At the christening, her aunt was giving me dirty looks. We leave for the reception afterwards, and I am still getting dirty looks. Five days later, I receive a letter in the mail from my sister-in-law. I am no longer allowed to see my nieces or my brother. I'm not allowed at their house, and I'm not allowed to know anything going on in their life. In the letter, she states that her aunt overheard me talking poorly about my nieces and how she is raising them. She claimed I said nasty things about their home and their lifestyle. I never said a thing.
Luckily, I had my brother's work cell phone and we talked. He believed me as the things I allegedly said he knew I would never say. So when his wife would go to work, he would call me up and we would get together with the kids so we could still have family time and not deal with her and her family.
One day, she came home early from work and found me there. She would not look at me or talk to me. I finished bathing the girls, folded the last of their laundry I helped my brother do, and I went in by her and told her good night that everything was set up for her in the morning and I left. She didn't talk to me again for six months. I was heartbroken as I really wanted to be part of my nieces lives, and my family finally came around to the fact that I honestly did not say these things.
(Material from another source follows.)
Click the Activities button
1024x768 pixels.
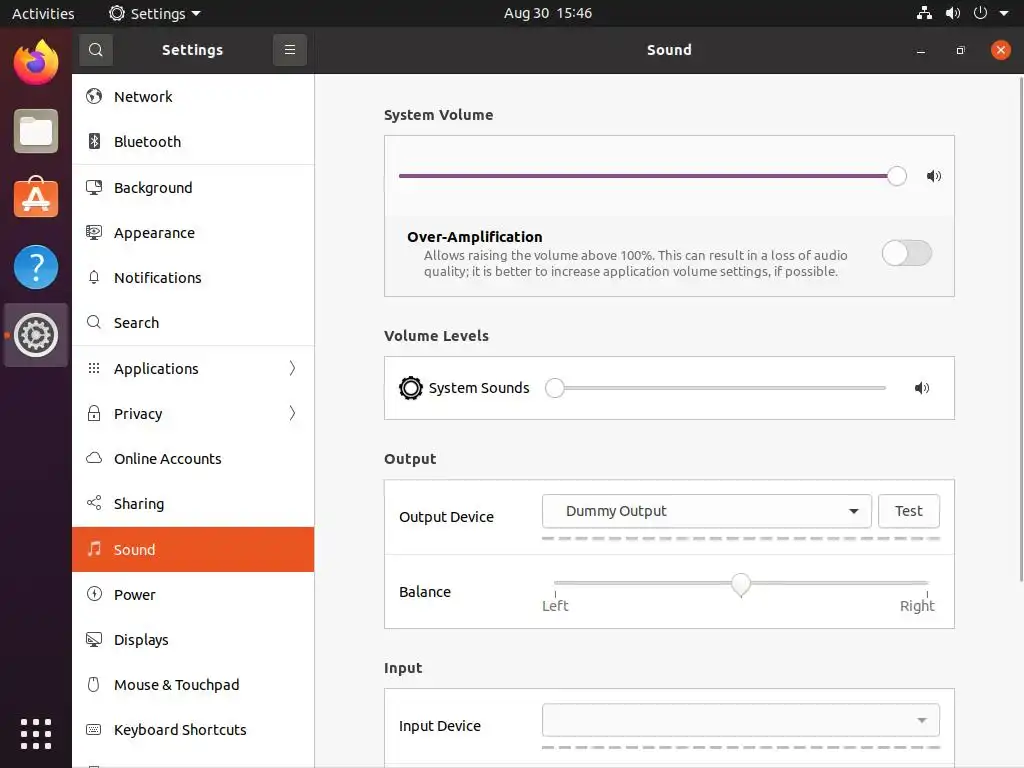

Ironically, it was a wedding shower invite that broke the ice. It was a two-hour drive away, and I knew both of us were invited. So I called her and said I would pick her up and we would drive together if she was okay with that. She agreed. And we talked, and talked, and cried, and talked some more. She realized then that she was wrongly manipulated by her aunt who by then was trying to alienate her from her own family. Even her mother was separating herself from that aunt.
Someday when my nieces ask me why I wasn't at any of their birthday parties early on, I will have to explain. But right now things are great between my nieces and me and my family and we couldn't be happier and more loving.